Microchimerism has been implicated in autoimmune diseases. Independent studies repeatedly suggested that microchimeric cells of fetal origin may be involved in the pathogenesis of systemic sclerosis. Moreover, microchimeric cells of maternal origin may be involved in the pathogenesis of a group of autoimmune diseases found in children, i.e. juvenile idiopathic inflammatory myopathies. Microchimerism has now been further implicated in other autoimmune diseases, including systemic lupus erythematosus. Contrarily, an alternative hypothesis on the role of microchimeric cells in lesions is that they may be facilitating tissue repair of the damaged organ.

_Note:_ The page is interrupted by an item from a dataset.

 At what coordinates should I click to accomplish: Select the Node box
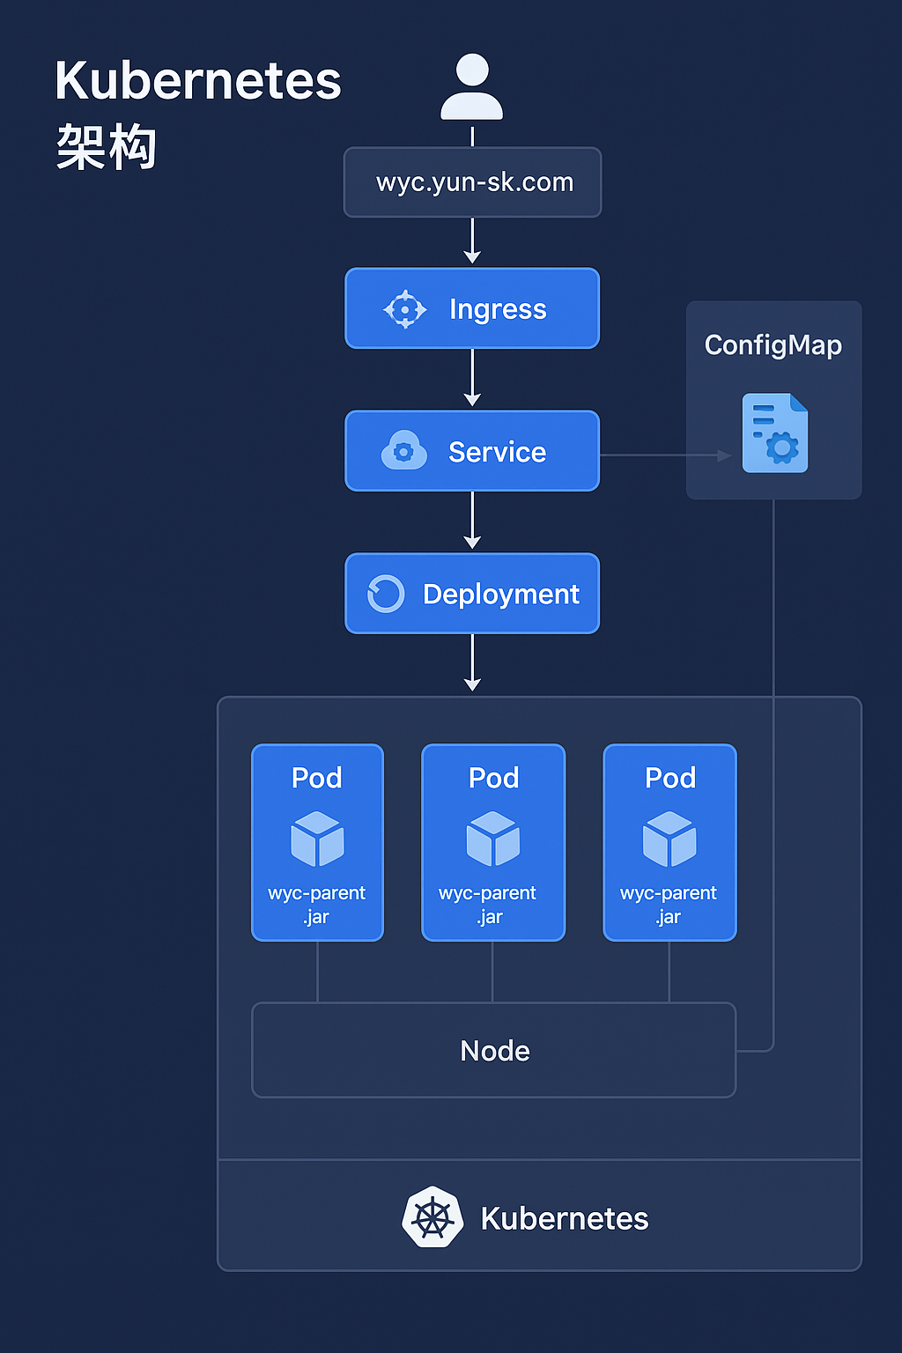coord(494,1050)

Moreover, fetal immune cells have also been frequently found in breast cancer stroma as compared to samples taken from healthy women. It is not clear, however, whether fetal cell lines promote the development of tumors or, contrarily, protect women from developing breast carcinoma.

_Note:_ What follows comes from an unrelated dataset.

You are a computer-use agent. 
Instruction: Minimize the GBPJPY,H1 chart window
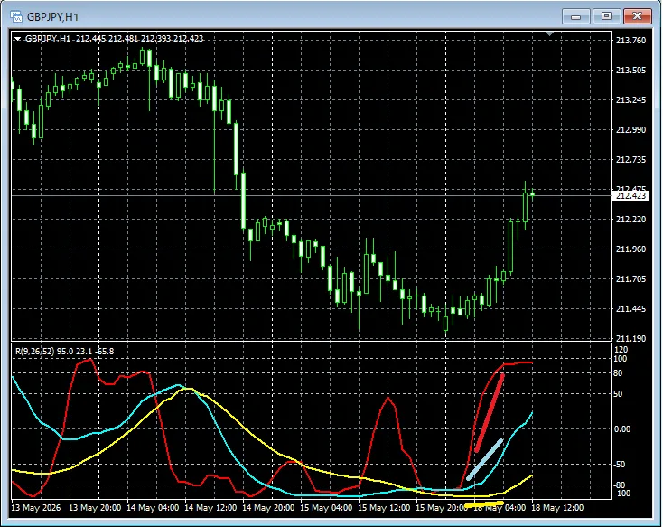pyautogui.click(x=575, y=16)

Systemic lupus erythematosus

The presence of fetal cells in mothers can be associated with benefits when it comes to certain autoimmune diseases. In particular, male fetal cells are related to helping mothers with systemic lupus erythematosus. When kidney biopsies were taken from patients with lupus nephritis, DNA was extracted and run with PCR. The male fetal DNA was quantified and the presence of specific Y chromosome sequences were found. Women with lupus nephritis containing male fetal cells in their kidney biopsies exhibited better renal system functioning. Levels of serum creatinine, which is related to kidney failure, were low in mothers with high levels of male fetal cells. In contrast, women without male fetal cells who had lupus nephritis showed a more serious form of glomerulonephritis and higher levels of serum creatinine.

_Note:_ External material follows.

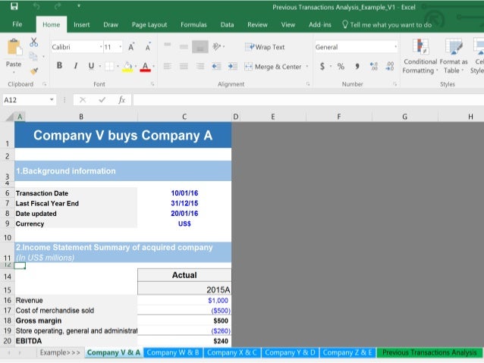Click the Comma Style icon
The height and width of the screenshot is (363, 484).
coord(357,67)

The specific role that fetal cells play in microchimerism related to certain autoimmune diseases is not fully understood. However, one hypothesis states that these cells supply antigens, causing inflammation and triggering the release of different foreign antigens. This would trigger autoimmune disease instead of serving as a therapeutic. A different hypothesis states that fetal microchimeric cells are involved in repairing tissues. When tissues get inflamed, fetal microchimeric cells go to the damaged site and aid in repair and regeneration of the tissue.

Thyroid disease

Fetal maternal microchimerism may be related to autoimmune thyroid diseases. There have been reports of fetal cells in the lining of the blood and thyroid glands of patients with autoimmune thyroid disease. These cells could become activated after delivery of the baby after immune suppression in the mother is lost, suggesting a role of fetal cells in the pathogenesis of such diseases. Two types of thyroid disease, Hashimoto's thyroiditis and Graves' disease, show similarities to graft vs host disease which occurs after hematopoietic stem cell transplants. Fetal cells colonize maternal tissues like the thyroid gland and are able to survive many years postpartum. These fetal microchimeric cells in the thyroid show up in the blood of women affected by thyroid diseases.